* Work to complete
**a.** In the article on David Cushley, which team did Lisburn Distillery defeat to win the League Cup in 2011?
**b.** Reproduce the article on David Cushley from "- 2010–2012: Lisburn" to "Irish professional footballer.", without any change.

━━ Passage to read

David Cushley

Personal information
- Date of birth: 22 July 1989 (age 36)
- Place of birth: Belfast, Northern Ireland

Senior career*
- Years: Team / Apps / (Gls)
- 2008–2010: Ballymena United / 48 / (8)
- 2010–2012: Lisburn Distillery / 58 / (14)
- 2012–2016: Ballymena United / 126 / (34)
- 2016–2021: Crusaders / 123 / (24)
- 2021–2025: Carrick Rangers / 103 / (22)

= David Cushley =

Northern Irish professional footballer

David Cushley (born 22 July 1989) is a retired Northern Irish professional footballer.

==Club career==
"Cush" began his career at Ballymena United where he featured very little and in 2010 he moved to Lisburn Distillery and most notably won the League Cup in 2011 when they defeated Portadown. Following Distillery's relegation, Cushley rejoined Ballymena United where he became famous for his long range goals, with his long distance strike against Linfield getting several thousand views online from Fox Sports. Cushley also had his goal against Portadown in 2013 broadcast on Soccer AM. His most famous moment as a Ballymena player came when, in the Irish Cup against Cliftonville, with United losing 1–0 in the last few minutes, Cushley equalised with a deflected free kick and then almost immediately after scored a free kick to win the game. In January 2016, Crusaders beat off competition from Linfield to bring him to Seaview.

━━━━
━━ Data excerpt

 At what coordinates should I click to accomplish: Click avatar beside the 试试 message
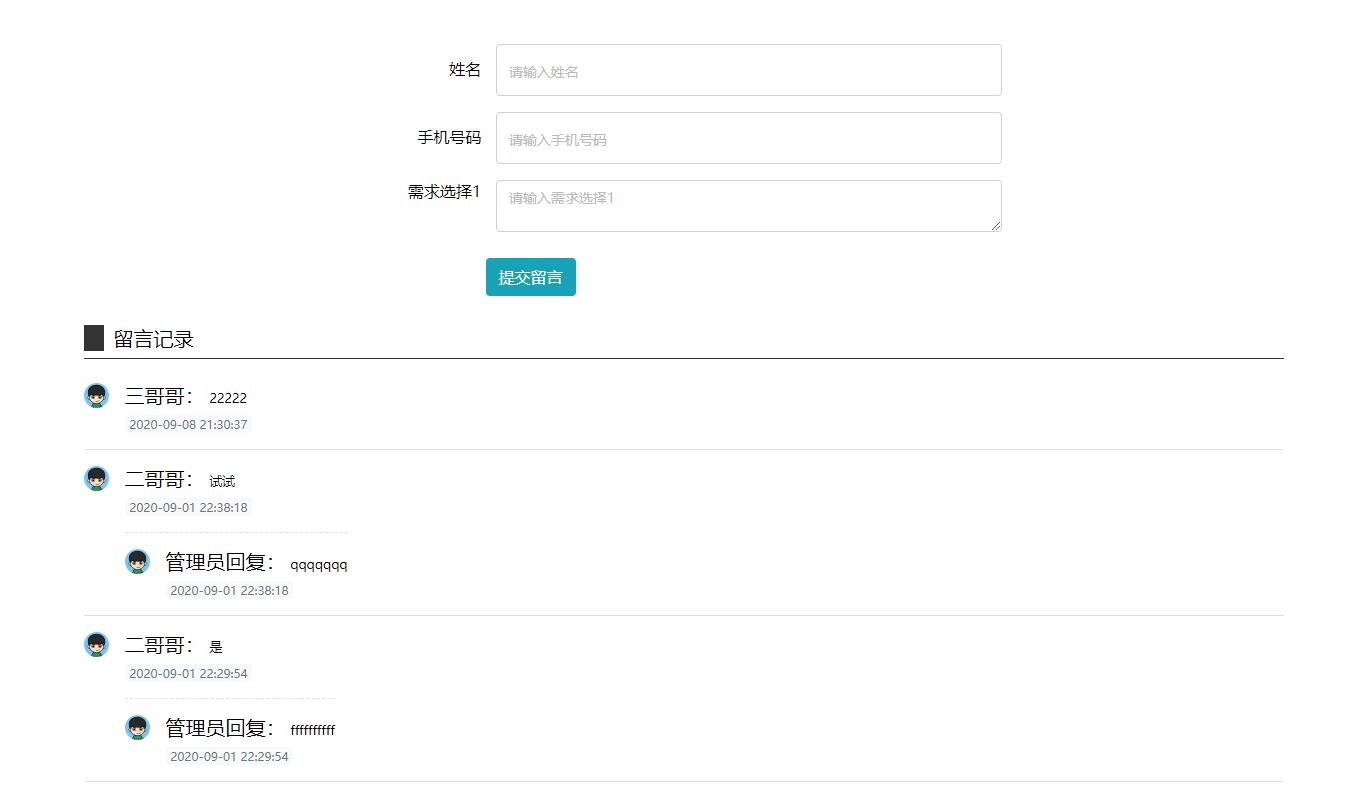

━━━━

* Task-by-task answers
**a.** Portadown.

**b.**
- 2010–2012: Lisburn Distillery / 58 / (14)
- 2012–2016: Ballymena United / 126 / (34)
- 2016–2021: Crusaders / 123 / (24)
- 2021–2025: Carrick Rangers / 103 / (22)

= David Cushley =

Northern Irish professional footballer

David Cushley (born 22 July 1989) is a retired Northern Irish professional footballer.